▶ **WORK ORDER**
All lines with the word "width" must be pulled from the entries below.

▶ **Saved data entries**
---------------
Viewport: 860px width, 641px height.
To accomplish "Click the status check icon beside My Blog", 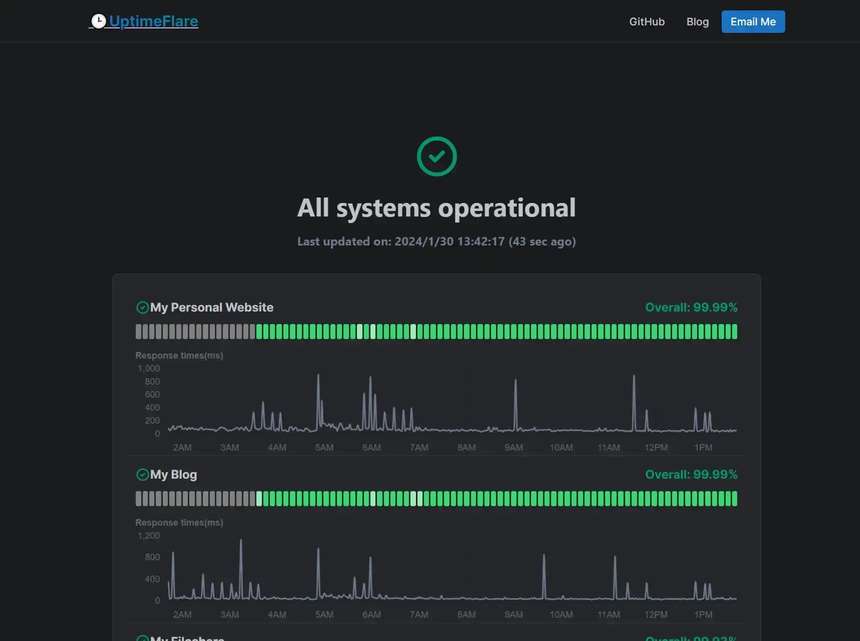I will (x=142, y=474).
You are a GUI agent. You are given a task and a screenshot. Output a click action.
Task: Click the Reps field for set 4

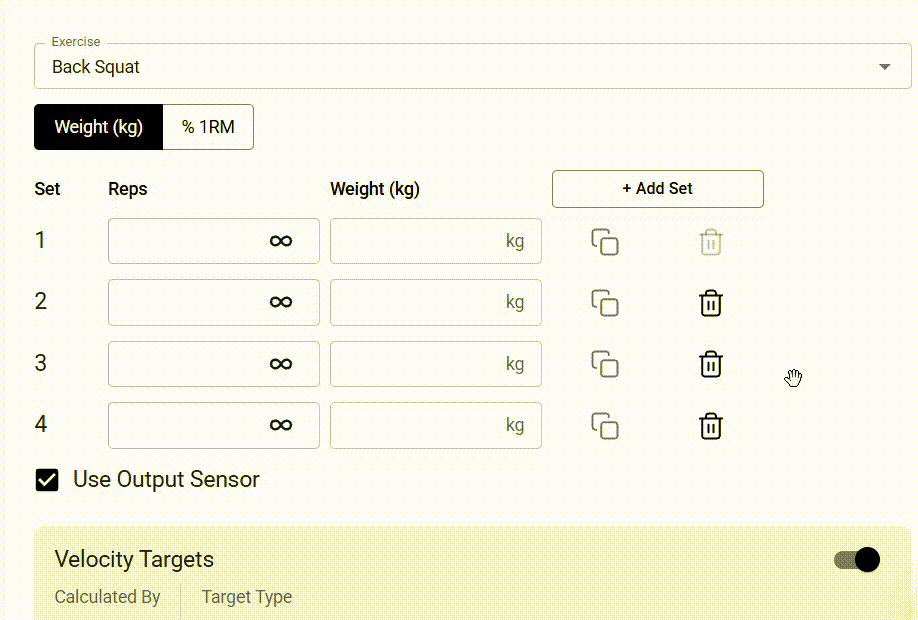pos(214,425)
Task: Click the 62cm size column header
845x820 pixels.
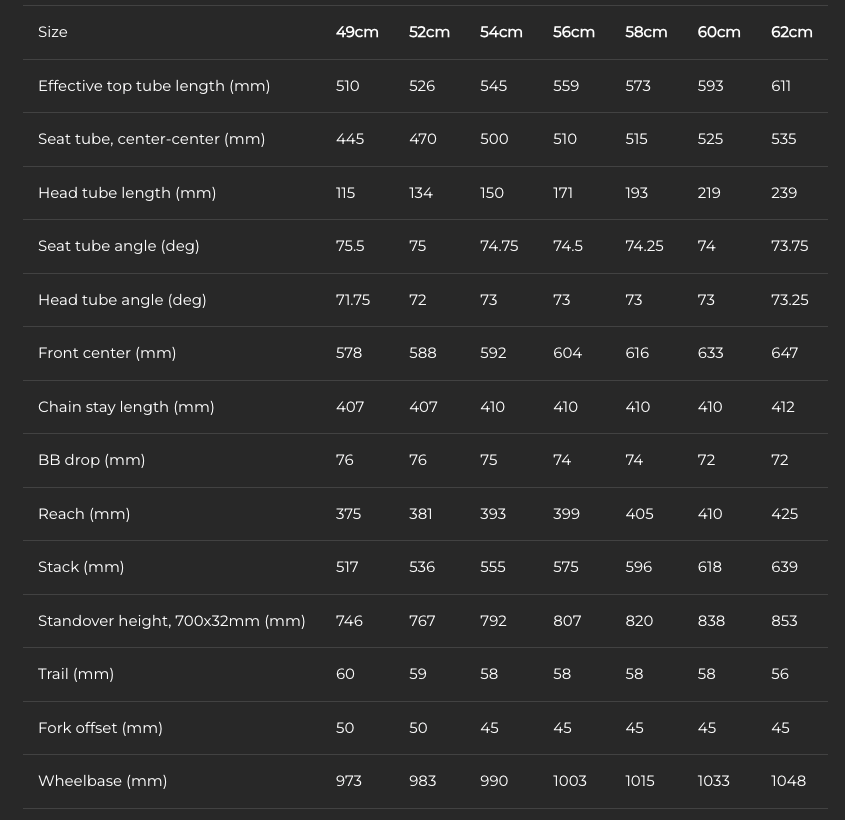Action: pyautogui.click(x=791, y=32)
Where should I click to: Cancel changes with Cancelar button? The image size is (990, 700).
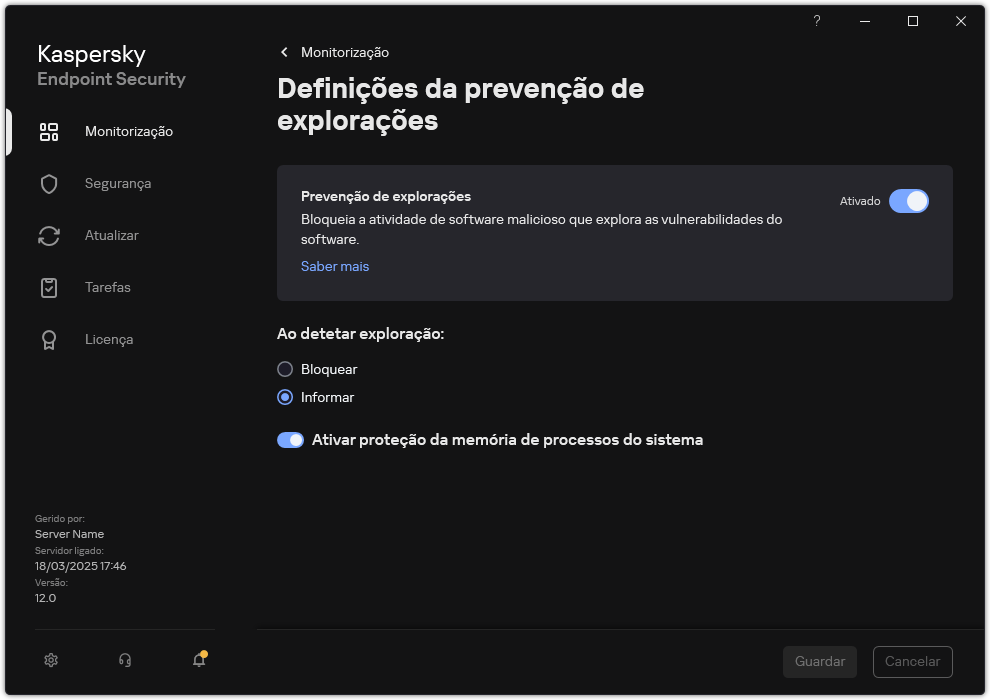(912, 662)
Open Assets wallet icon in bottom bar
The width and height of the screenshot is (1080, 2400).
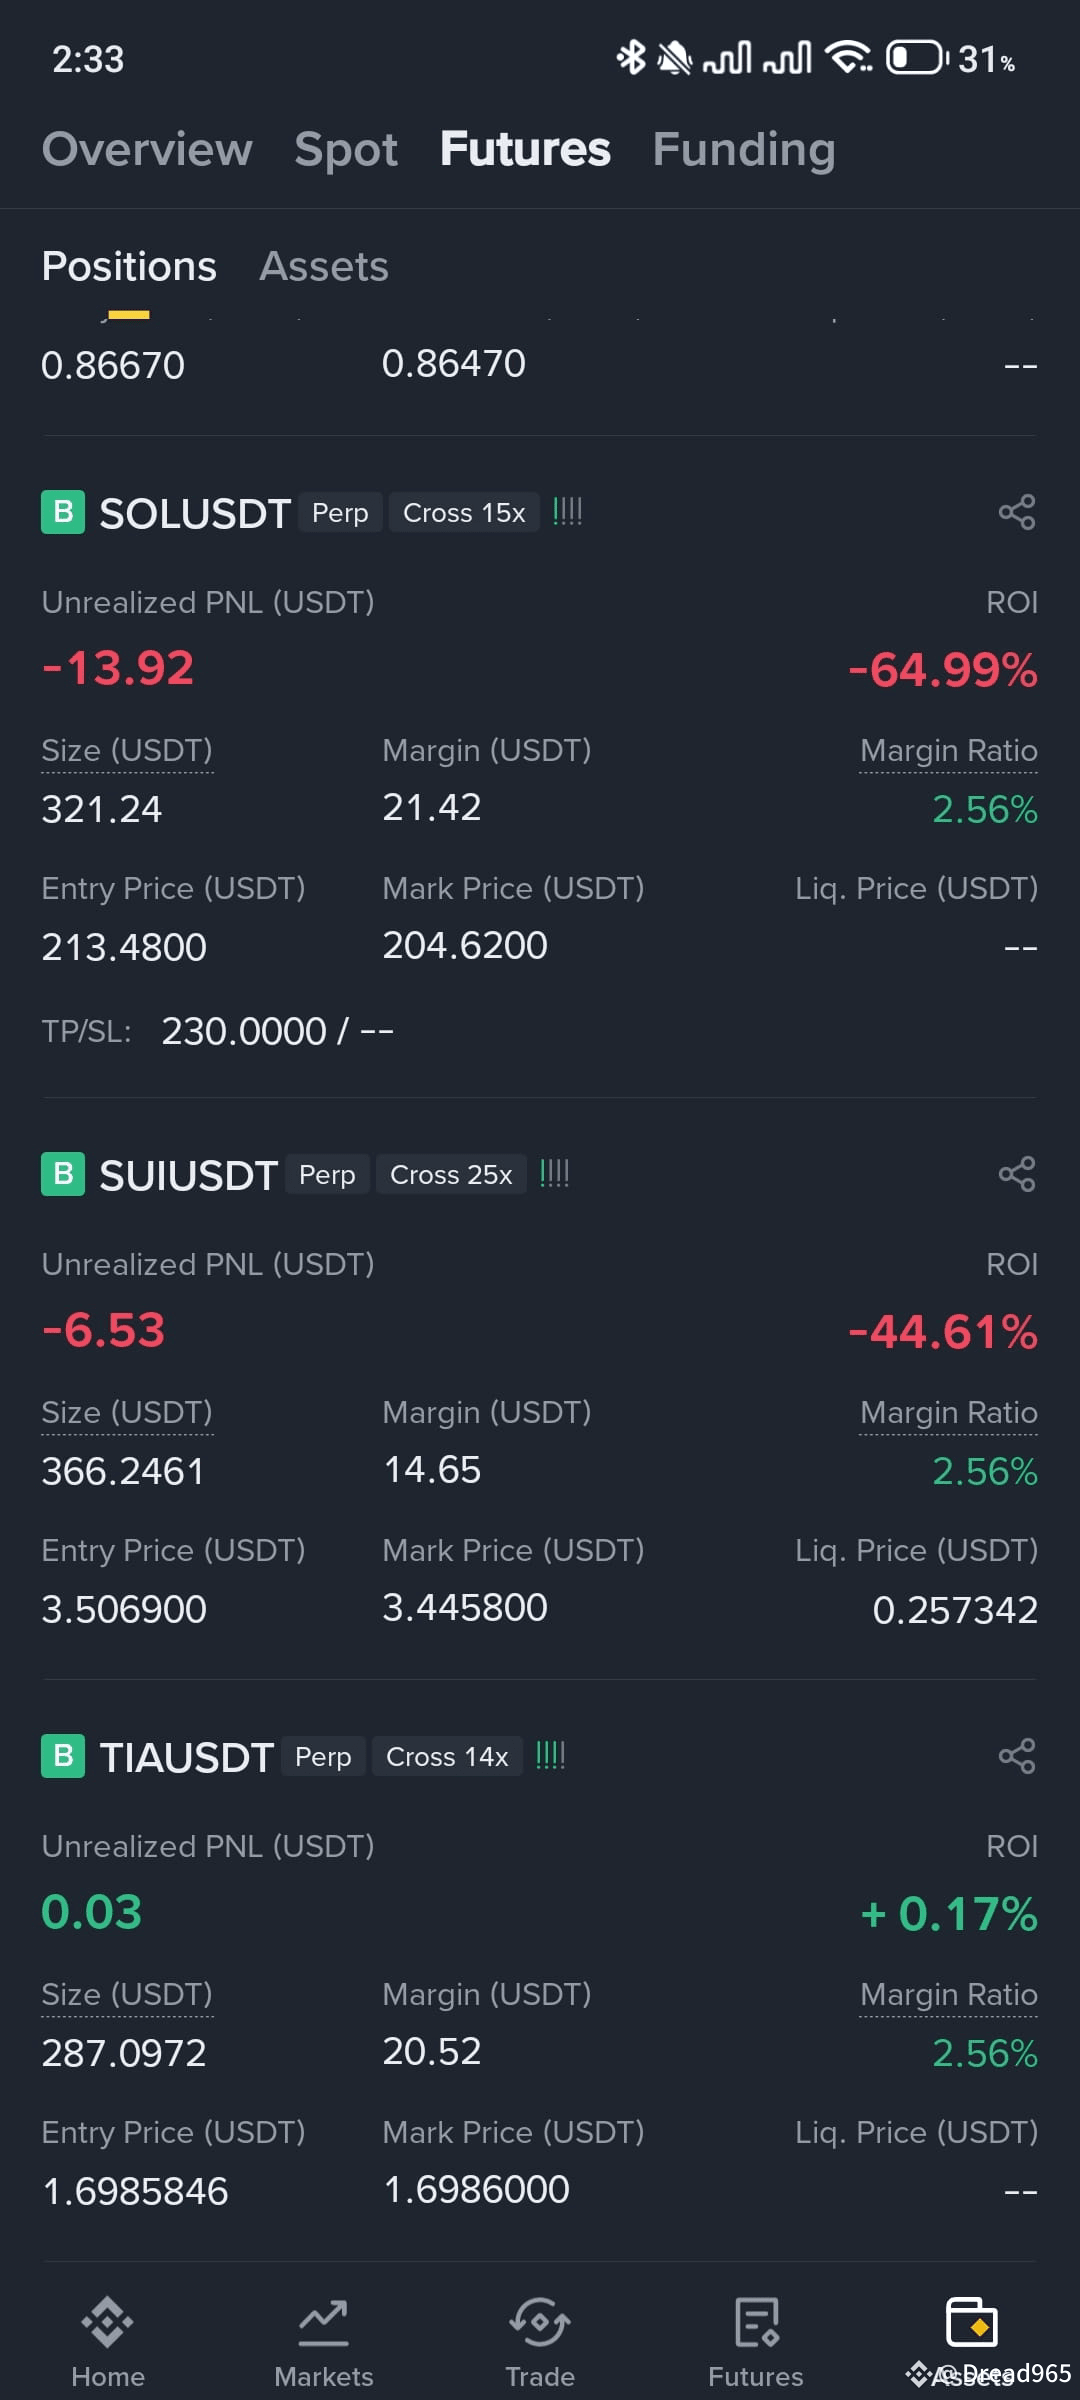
---------------
▶ **EXERCISE OUTPUT**
Viewport: 860px width, 641px height.
The width and height of the screenshot is (1080, 2400).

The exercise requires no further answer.